• Instruction
How many lines of the listing below contain the string "This", counting only matches with the same capitalization? Reply with the number alone.

(Word and item position data)
* * *

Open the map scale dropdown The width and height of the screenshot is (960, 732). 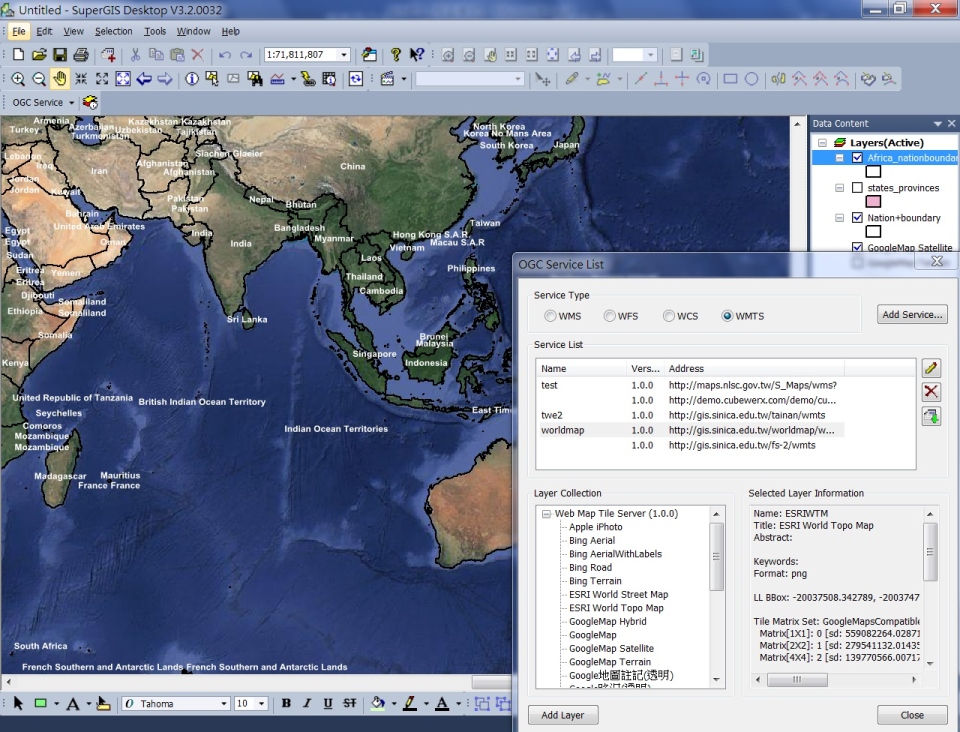click(345, 54)
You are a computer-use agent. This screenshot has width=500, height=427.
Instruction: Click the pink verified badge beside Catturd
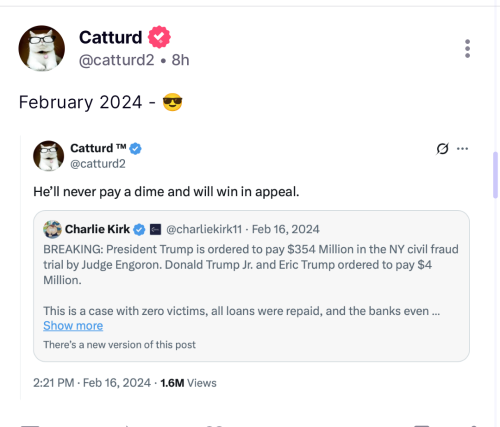(x=159, y=37)
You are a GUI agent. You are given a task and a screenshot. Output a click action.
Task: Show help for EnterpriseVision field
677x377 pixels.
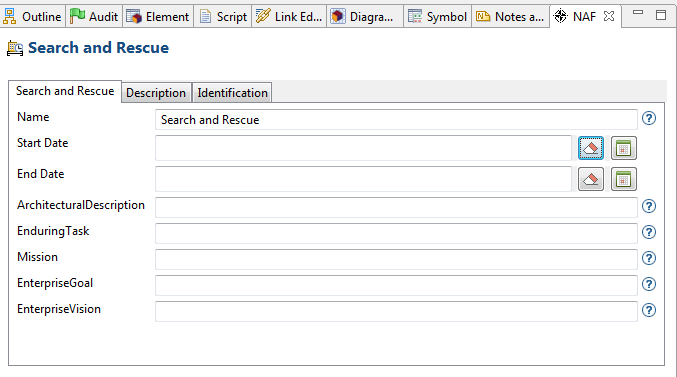(649, 310)
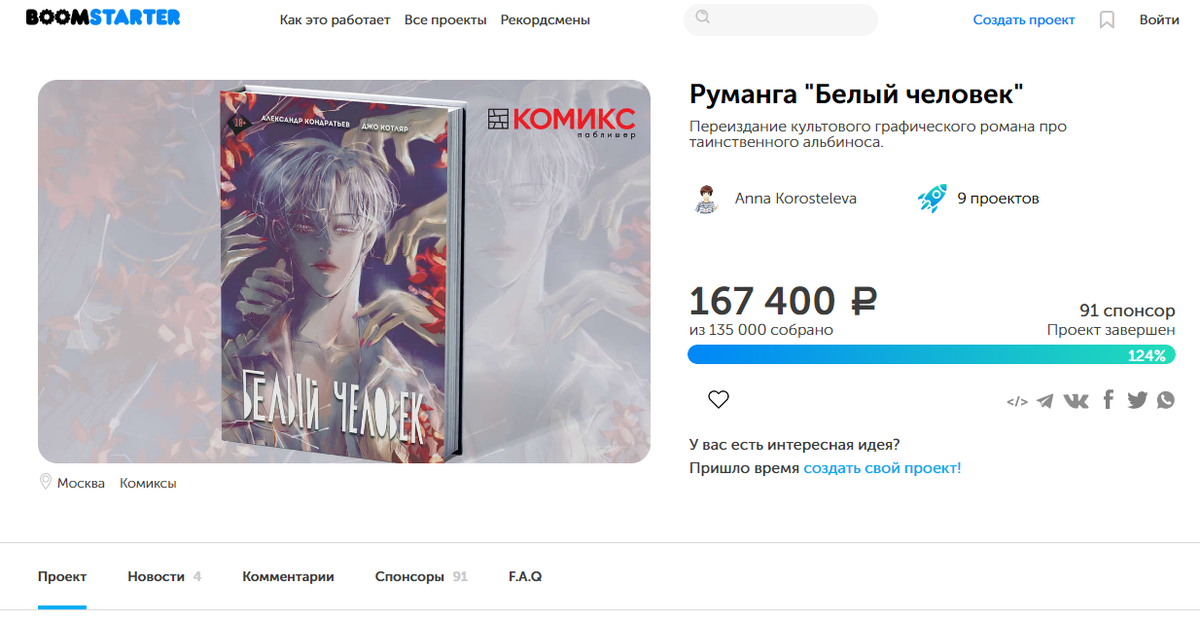Click the search magnifier icon

[x=703, y=17]
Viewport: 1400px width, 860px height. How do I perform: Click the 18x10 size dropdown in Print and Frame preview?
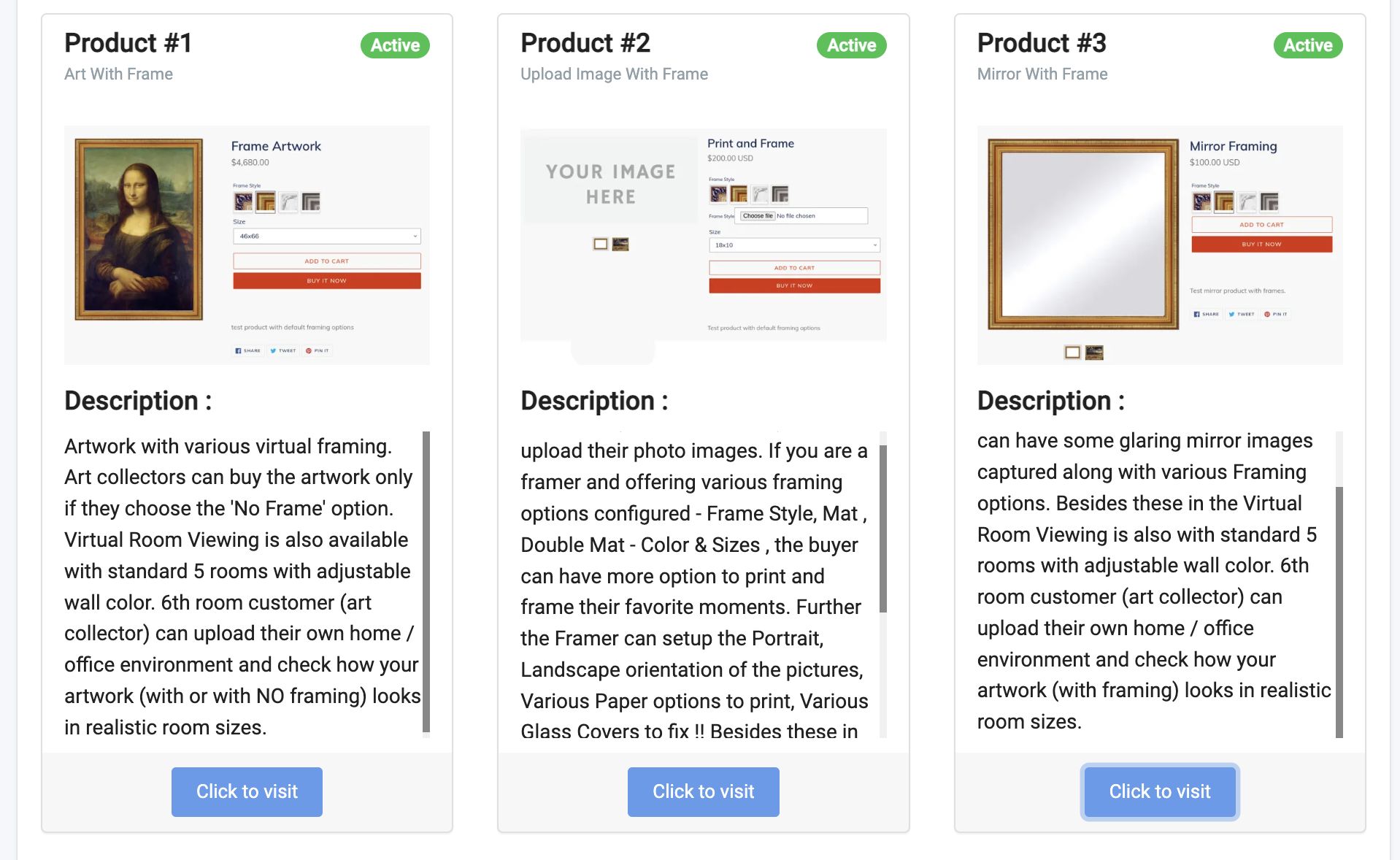tap(794, 245)
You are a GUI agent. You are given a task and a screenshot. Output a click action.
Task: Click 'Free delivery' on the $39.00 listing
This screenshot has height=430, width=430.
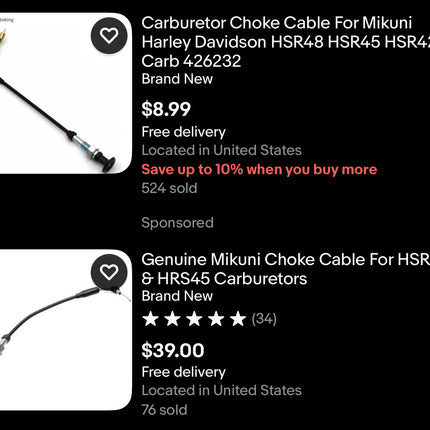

* * *

• Response
2